Neon Fund Closes Fourth Fund At $25 Mn To Back B2B SaaS Startups
The Fund III, which was launched in 2023, is primarily focused on B2B SaaS startups leveraging AI
The fund has already invested in 12 startups and plans to back 13 more startups in the next year
The VC firm has backed startups such as Game State Labs, Highperformr, Merlin AI, Zepic, Buddy, among others, through its fourth fund
Neon Funda VC firm started by the hosts of 100x Entrepreneur podcast (later rebranded to Neon Show), has announced the closure of its fourth fund at $25 Mn.
The Fund III, which was launched in 2023, is primarily focused on B2B SaaS startups leveraging AI. In a conversation with Inc42, managing partner Siddharth Ahluwalia said that the fund has already invested in 12 startups and plans to back 13 more startups in the next year.
Most of the 12 startups that the fund has invested in are in stealth mode. The VC firm has backed startups such as Game State Labs, Highperformr, Merlin AI, Zepic, Buddy, among others, through its fourth fund. It invests $500K to $1 Mn in startups.
“About 50% of the investments via this fund have been made in startups led by second-time founders, while the remaining investments were made in startup founders with “zero pedigree”,” Ahluwalia said, adding that the fund is “revenue focused”.

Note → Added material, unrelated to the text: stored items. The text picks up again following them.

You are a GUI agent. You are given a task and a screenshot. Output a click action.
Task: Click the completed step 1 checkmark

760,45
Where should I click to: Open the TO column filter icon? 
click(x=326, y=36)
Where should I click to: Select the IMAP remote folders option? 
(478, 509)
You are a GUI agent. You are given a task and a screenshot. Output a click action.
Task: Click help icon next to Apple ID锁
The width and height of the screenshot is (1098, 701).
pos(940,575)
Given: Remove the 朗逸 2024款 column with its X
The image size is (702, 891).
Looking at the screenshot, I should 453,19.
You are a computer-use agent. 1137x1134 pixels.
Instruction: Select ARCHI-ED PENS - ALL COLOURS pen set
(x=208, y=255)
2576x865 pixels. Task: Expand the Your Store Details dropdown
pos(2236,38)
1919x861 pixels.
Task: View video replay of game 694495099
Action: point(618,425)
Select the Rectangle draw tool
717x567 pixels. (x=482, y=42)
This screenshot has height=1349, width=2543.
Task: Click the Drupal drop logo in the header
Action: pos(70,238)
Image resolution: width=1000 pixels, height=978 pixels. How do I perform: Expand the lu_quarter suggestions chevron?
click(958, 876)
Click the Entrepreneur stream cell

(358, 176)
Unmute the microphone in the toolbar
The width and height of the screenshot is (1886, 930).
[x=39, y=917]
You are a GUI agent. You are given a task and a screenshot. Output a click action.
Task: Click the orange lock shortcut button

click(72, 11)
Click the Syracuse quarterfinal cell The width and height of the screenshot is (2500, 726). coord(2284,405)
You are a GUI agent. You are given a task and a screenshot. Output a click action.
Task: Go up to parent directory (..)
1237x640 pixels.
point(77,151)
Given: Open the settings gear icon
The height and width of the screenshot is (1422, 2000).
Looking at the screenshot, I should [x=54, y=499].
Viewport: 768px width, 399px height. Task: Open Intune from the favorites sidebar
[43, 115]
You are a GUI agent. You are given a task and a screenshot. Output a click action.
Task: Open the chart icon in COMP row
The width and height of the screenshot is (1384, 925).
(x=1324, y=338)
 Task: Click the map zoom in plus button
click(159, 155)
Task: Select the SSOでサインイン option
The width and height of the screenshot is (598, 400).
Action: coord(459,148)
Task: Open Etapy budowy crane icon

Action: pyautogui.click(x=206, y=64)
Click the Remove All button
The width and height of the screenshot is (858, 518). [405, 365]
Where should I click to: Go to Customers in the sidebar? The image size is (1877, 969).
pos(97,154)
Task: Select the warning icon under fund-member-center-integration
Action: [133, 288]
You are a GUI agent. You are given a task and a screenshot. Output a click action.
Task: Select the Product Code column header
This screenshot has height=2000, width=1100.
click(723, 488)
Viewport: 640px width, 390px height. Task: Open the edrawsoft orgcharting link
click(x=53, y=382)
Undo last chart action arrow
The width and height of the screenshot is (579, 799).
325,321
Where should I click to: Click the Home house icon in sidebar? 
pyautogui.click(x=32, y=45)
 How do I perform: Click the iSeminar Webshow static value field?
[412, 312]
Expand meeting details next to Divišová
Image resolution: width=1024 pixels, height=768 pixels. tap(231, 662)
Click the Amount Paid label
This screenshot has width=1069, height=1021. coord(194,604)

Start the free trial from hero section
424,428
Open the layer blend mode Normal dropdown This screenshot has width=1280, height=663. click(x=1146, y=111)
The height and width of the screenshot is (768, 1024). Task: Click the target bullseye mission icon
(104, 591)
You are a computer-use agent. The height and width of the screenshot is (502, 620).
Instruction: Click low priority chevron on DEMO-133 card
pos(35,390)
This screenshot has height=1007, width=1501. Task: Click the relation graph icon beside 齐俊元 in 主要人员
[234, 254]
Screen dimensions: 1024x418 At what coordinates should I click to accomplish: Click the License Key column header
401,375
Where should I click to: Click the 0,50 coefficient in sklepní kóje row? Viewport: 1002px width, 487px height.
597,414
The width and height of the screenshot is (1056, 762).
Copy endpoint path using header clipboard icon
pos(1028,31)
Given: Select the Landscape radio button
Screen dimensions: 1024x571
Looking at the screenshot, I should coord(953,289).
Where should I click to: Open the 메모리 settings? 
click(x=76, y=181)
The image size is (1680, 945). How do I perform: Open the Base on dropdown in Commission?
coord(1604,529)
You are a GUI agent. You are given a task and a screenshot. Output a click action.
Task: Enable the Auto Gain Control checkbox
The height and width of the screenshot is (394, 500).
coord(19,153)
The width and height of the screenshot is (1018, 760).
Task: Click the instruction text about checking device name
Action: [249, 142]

It aims to help portfolio companies achieve $10 Mn in ARR in the next three years by leveraging the experience of its limited partners (LPs), who hold CXO roles in big tech companies such as Amazon, Microsoft, HP, among others.
The VC firm has seen several exits, which Ahulwalia called “large buyouts” and underlined that the firm generally returns the principal to the LPs within 3-4 years, while the remaining amount compounds.
Earlier this year, Neon Fund’s portfolio company Requestly was acquired by SaaS unicorn BrowserStack.
Prior to this, the podcasters – Ahluwalia and Nansi Mishra – launched Neon Fund II, a $10 Mn fund for Indian B2B startups in 2022.
The VC firm counts Airmeet, Astra Security, CloudSek, InFeedo, KNOW app, Profit.co, Phyllo and SpotDraft among its portfolio companies.
This comes at a time when the Indian startup ecosystem continues to grow by leaps and bounds. Investors have been launching new funds and announcing closure of funds to back the growing number of tech startups.
Earlier this week, VC firm Transition VC closed its maiden fund at INR 700 Cr over two years after its launch.
Overall, funds worth over $12.1 Bn were launched for the Indian startup ecosystem in 2025, up 39% from 2024. Around 58% of these funds are targeted at early stage startups, while growth and late stage vehicles also picked up momentum. Of these, fintech, consumer, and AI led sectoral interest for investors – fintech accounted for about 16% of the corpus, followed by consumer (15.5%) and AI-focused funds (12%).